● Task item
Copy out the listing that follows in its entirety, keeping it exactly the same.

▬▬▬▬▬▬

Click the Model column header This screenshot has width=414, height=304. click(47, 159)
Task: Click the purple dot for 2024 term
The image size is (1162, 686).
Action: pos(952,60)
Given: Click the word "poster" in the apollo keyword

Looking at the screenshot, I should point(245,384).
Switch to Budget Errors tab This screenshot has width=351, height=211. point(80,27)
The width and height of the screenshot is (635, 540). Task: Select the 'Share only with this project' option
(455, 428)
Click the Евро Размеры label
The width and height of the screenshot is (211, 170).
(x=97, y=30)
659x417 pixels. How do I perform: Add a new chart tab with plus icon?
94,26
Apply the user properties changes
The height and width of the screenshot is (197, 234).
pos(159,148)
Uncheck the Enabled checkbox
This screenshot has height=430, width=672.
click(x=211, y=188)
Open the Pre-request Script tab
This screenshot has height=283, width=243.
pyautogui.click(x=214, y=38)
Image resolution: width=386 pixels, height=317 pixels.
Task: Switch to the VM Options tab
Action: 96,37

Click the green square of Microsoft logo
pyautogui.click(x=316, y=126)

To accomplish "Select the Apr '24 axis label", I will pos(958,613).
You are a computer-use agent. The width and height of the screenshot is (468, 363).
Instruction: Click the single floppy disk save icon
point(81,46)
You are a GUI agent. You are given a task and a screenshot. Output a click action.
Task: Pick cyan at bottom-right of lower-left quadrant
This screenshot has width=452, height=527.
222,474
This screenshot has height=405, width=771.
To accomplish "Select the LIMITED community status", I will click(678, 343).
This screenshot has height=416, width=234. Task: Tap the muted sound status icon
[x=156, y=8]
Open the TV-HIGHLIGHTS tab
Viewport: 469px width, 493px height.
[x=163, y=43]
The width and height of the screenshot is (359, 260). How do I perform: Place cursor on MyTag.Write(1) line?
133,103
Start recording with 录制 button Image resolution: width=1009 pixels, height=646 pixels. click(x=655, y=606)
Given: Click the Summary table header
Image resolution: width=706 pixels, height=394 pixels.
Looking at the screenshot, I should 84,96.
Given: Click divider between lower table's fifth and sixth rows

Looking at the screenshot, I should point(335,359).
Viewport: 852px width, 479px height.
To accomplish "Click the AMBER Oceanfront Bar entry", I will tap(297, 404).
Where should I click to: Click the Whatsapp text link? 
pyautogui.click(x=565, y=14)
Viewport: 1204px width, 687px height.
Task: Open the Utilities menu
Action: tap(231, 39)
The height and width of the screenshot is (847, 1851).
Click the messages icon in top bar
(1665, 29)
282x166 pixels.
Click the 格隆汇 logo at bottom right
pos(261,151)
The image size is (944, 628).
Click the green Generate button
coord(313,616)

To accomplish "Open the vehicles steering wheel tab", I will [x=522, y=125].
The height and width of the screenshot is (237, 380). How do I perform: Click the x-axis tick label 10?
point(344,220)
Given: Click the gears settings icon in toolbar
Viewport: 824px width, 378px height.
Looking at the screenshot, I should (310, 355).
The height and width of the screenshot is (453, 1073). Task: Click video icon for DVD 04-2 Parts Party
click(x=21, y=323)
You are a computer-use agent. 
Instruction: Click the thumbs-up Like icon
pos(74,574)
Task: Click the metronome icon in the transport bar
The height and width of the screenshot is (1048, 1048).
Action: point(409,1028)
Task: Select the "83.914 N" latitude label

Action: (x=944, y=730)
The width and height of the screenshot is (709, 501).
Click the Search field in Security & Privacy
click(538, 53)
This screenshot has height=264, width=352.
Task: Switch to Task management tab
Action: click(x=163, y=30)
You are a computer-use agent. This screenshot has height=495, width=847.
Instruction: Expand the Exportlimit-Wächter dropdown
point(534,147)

▬▬▬▬▬▬

● Answer area
Click the Model column header This screenshot has width=414, height=304. click(47, 159)
Task: Click the purple dot for 2024 term
The image size is (1162, 686).
Action: pos(952,60)
Given: Click the word "poster" in the apollo keyword

Looking at the screenshot, I should point(245,384).
Switch to Budget Errors tab This screenshot has width=351, height=211. point(80,27)
The width and height of the screenshot is (635, 540). Task: Select the 'Share only with this project' option
(455, 428)
Click the Евро Размеры label
The width and height of the screenshot is (211, 170).
(x=97, y=30)
659x417 pixels. How do I perform: Add a new chart tab with plus icon?
94,26
Apply the user properties changes
The height and width of the screenshot is (197, 234).
pos(159,148)
Uncheck the Enabled checkbox
This screenshot has height=430, width=672.
click(x=211, y=188)
Open the Pre-request Script tab
This screenshot has height=283, width=243.
pyautogui.click(x=214, y=38)
Image resolution: width=386 pixels, height=317 pixels.
Task: Switch to the VM Options tab
Action: 96,37

Click the green square of Microsoft logo
pyautogui.click(x=316, y=126)

To accomplish "Select the Apr '24 axis label", I will pos(958,613).
You are a computer-use agent. The width and height of the screenshot is (468, 363).
Instruction: Click the single floppy disk save icon
point(81,46)
You are a GUI agent. You are given a task and a screenshot. Output a click action.
Task: Pick cyan at bottom-right of lower-left quadrant
This screenshot has width=452, height=527.
222,474
This screenshot has height=405, width=771.
To accomplish "Select the LIMITED community status", I will click(678, 343).
This screenshot has height=416, width=234. Task: Tap the muted sound status icon
[x=156, y=8]
Open the TV-HIGHLIGHTS tab
Viewport: 469px width, 493px height.
[x=163, y=43]
The width and height of the screenshot is (359, 260). How do I perform: Place cursor on MyTag.Write(1) line?
133,103
Start recording with 录制 button Image resolution: width=1009 pixels, height=646 pixels. click(x=655, y=606)
Given: Click the Summary table header
Image resolution: width=706 pixels, height=394 pixels.
Looking at the screenshot, I should 84,96.
Given: Click divider between lower table's fifth and sixth rows

Looking at the screenshot, I should point(335,359).
Viewport: 852px width, 479px height.
To accomplish "Click the AMBER Oceanfront Bar entry", I will tap(297, 404).
Where should I click to: Click the Whatsapp text link? 
pyautogui.click(x=565, y=14)
Viewport: 1204px width, 687px height.
Task: Open the Utilities menu
Action: tap(231, 39)
The height and width of the screenshot is (847, 1851).
Click the messages icon in top bar
(1665, 29)
282x166 pixels.
Click the 格隆汇 logo at bottom right
pos(261,151)
The image size is (944, 628).
Click the green Generate button
coord(313,616)

To accomplish "Open the vehicles steering wheel tab", I will [x=522, y=125].
The height and width of the screenshot is (237, 380). How do I perform: Click the x-axis tick label 10?
point(344,220)
Given: Click the gears settings icon in toolbar
Viewport: 824px width, 378px height.
Looking at the screenshot, I should (310, 355).
The height and width of the screenshot is (453, 1073). Task: Click video icon for DVD 04-2 Parts Party
click(x=21, y=323)
You are a computer-use agent. 
Instruction: Click the thumbs-up Like icon
pos(74,574)
Task: Click the metronome icon in the transport bar
The height and width of the screenshot is (1048, 1048).
Action: point(409,1028)
Task: Select the "83.914 N" latitude label

Action: (x=944, y=730)
The width and height of the screenshot is (709, 501).
Click the Search field in Security & Privacy
click(538, 53)
This screenshot has height=264, width=352.
Task: Switch to Task management tab
Action: click(x=163, y=30)
You are a computer-use agent. This screenshot has height=495, width=847.
Instruction: Expand the Exportlimit-Wächter dropdown
point(534,147)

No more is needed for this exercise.